* **Task details**:
From the records below, transcribe exactly the lines that begin at the line with "Given: Click the red arrow annotation head" and end at the line with "The height and", both included.

* **Given information**:
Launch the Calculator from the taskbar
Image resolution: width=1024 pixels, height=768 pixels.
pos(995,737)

...

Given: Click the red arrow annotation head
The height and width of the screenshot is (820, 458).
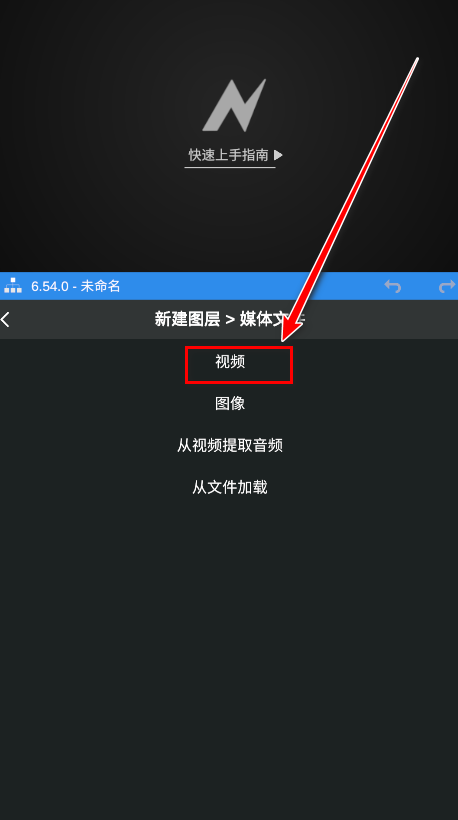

* **Written response**:
Given: Click the red arrow annotation head
The height and width of the screenshot is (820, 458).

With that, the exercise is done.